Ciertamente, la imaginación del cine o de la televisión muchas veces nos presenta a científicos obsesionados por el poder y planeando arbitrios sobre el destino humano, lo cual nunca se compadece con la labor sencilla y metódica, imaginativa y entusiasta, que hacen los hombres de ciencia, muchas veces con la única posibilidad de publicar un artículo que da cuenta de su trabajo, en alguna revista científica o una publicación de alguna universidad.

 

Sin pretenderlo, su trabajo ha sido muchas veces confrontado con las creencias. La capacidad del pensamiento científico de horadar el ámbito natural de las creencias de las personas y de los grupos de interés que las creencias institucionalizan, los vuelve peligrosos y muchas veces objeto de la descalificación.
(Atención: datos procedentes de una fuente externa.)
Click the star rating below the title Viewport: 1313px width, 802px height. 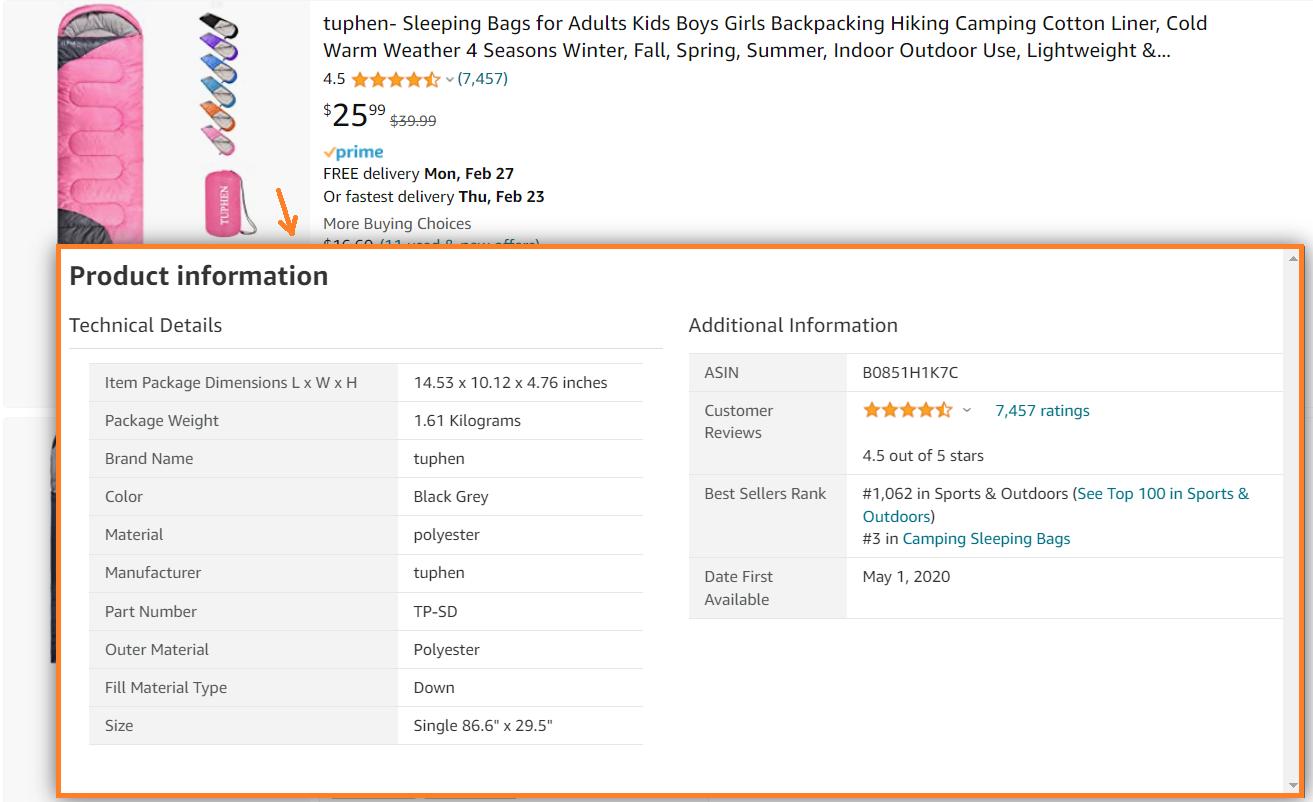(396, 78)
Por cierto, el conocimiento y la comprobación científica no siempre son bienvenidos cuando las creencias están en un ambiente donde se define la cuestión del poder. Ningún científico está en la perspectiva del poder. Distrae sus propósitos. Sin embargo, dependen del poder – económico, político o académico – para financiar gran parte de sus experimentos, sobre todo aquellos que abordan los desafíos más trascendentes para la especie humana. Las creencias, en cambio, de la legitimidad a la hegemonía, necesitan ser parte del poder.

De ese modo, los cambios en el poder pueden ser desastrosos para la ciencia, en la medida que aumente la influencia de las creencias. En sentido contrario, la pérdida de poder de las creencias siempre dará paso a un ambiente propicio para la  ciencia.
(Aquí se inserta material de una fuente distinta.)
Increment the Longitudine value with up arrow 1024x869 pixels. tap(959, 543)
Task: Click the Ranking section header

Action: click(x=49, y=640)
Los recientes resultados políticos en Estados Unidos, y que tienen relación con los procesos europeos, en la que el tradicionalismo moral y religioso adquiere poder político, dan noticias para la ciencia que no han sido buenas. El gobierno de Trump ha señalado su desprecio al trabajo de los científicos, sobre todo en referencia a las investigaciones en torno al cambio climático. Promover cautelas y políticas medioambientales no va de la mano de resultados prontos para la restauración de una industria en declive. A ello se suma que dentro de las filas de sus incondicionales, hay quienes creen que es innecesario gastar esfuerzos, ya que estamos en el fin de los tiempos anunciados por la Biblia.

Así, los científicos de EE.UU. llamaron a la movilización para el próximo 22 de abril, Día de la Tierra, para protestar contra las políticas de Trump, desencadenando una adhesión que se replicará simultáneamente en diferentes lugares del mundo.
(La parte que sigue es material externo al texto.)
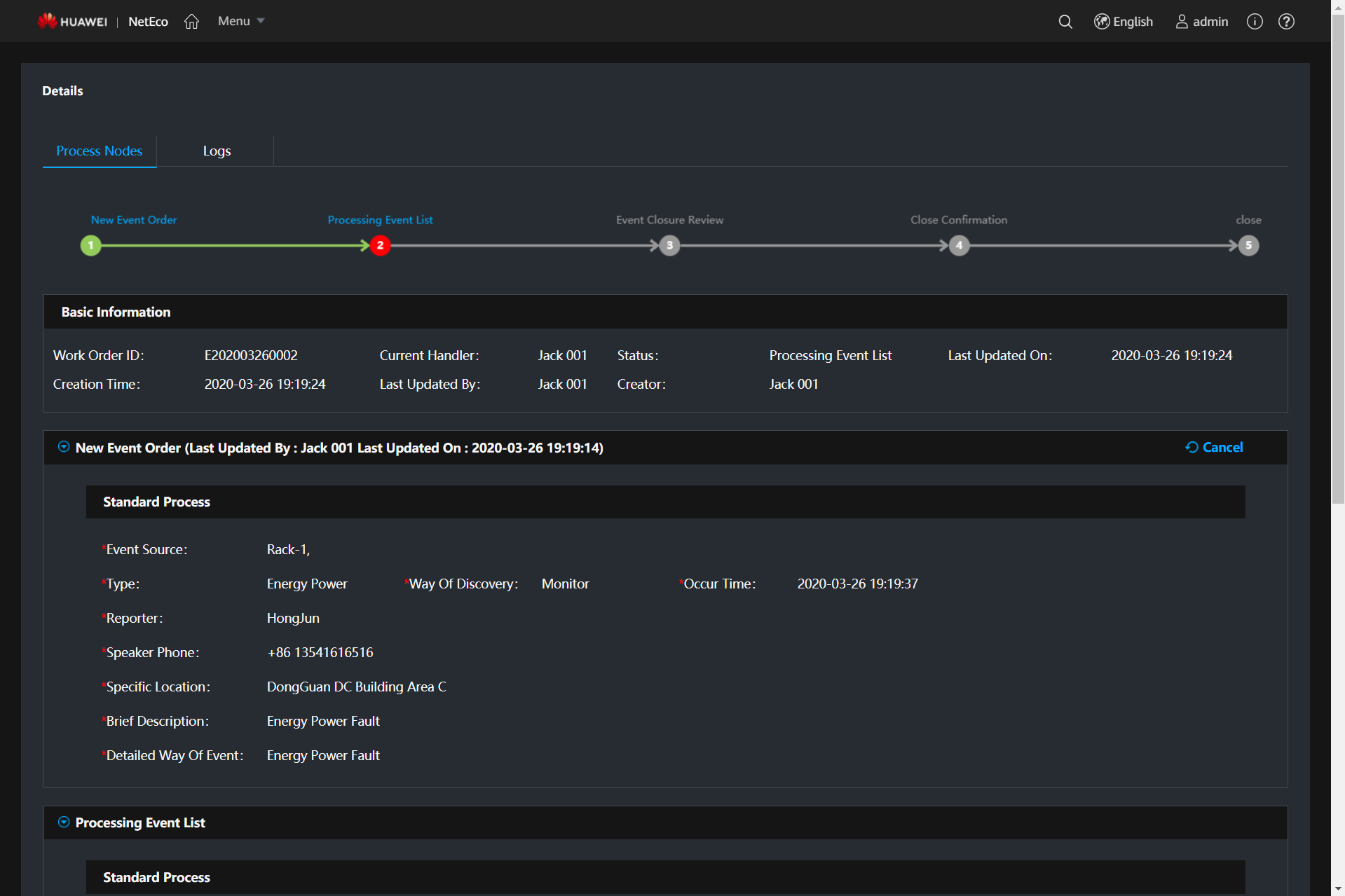This screenshot has width=1345, height=896.
Task: Click the Cancel refresh arrow icon
Action: [1192, 447]

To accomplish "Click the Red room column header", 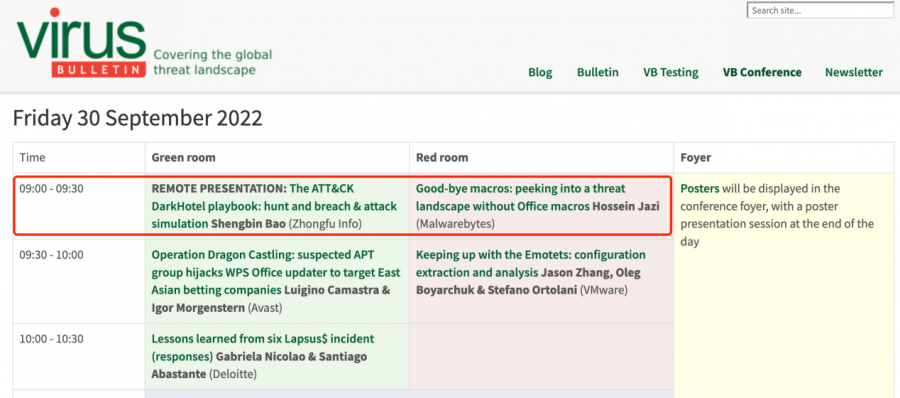I will point(442,157).
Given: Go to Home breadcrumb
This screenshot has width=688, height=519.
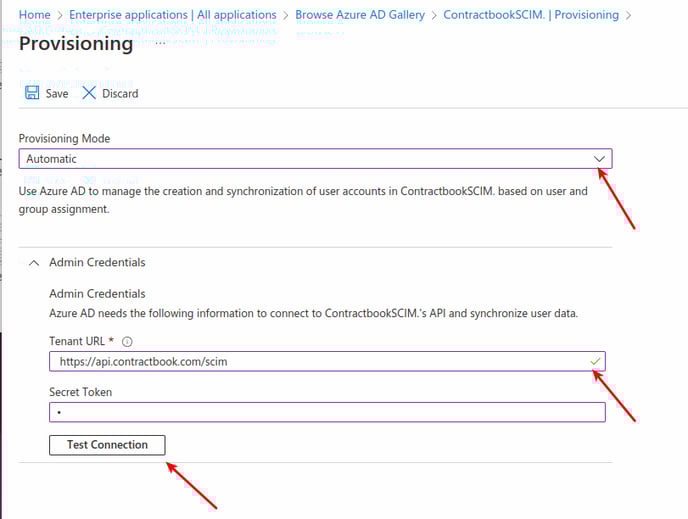Looking at the screenshot, I should [x=35, y=16].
Chile no está exento de esa adhesión. Una convocatoria de 29 organizaciones representativas del trabajo científico en el país, ha llamado a unirse a la Marcha por la Ciencia, que se efectuará el mismo día 22 de abril. Lo hacen los científicos chilenos convocando a todos los que creen que la investigación científica es clave para una transformación cultural de la sociedad chilena y su mejor porvenir.

Demás está decir que los esfuerzos por la ciencia en el Estado chileno llaman a las lágrimas, y no precisamente de emoción. Lo propio se le puede imputar a los grandes poseedores de la riqueza nacional, que son incapaces de pensar más allá de sus creencias.

Será extraño ver a los científicos marchando por las calles, y no en sus discretos y habitualmente silenciosos lugares naturales de trabajo. Ello es consecuencia de los tiempos que vivimos, donde, una vez más, el esclarecimiento de la ciencia debe enfrentarse con el oscurantismo de determinadas concepciones, que, por intereses hegemónicos, apuestan por la mantención de las antiguas afirmaciones que no desean ser puestas al trasluz de la mirada escrutadora que hace el hombre de ciencia.

La convocatoria de los científicos se da en el marco de las incapacidades de un Estado chileno que sigue en deuda con el trabajo científico, y con la perspectiva de futuro que este representa, para que Chile venda algo más que cobre y frutas, producto del aporte de sus científicos que trabajan en distintas líneas de investigación, algunas de trascendencia internacional.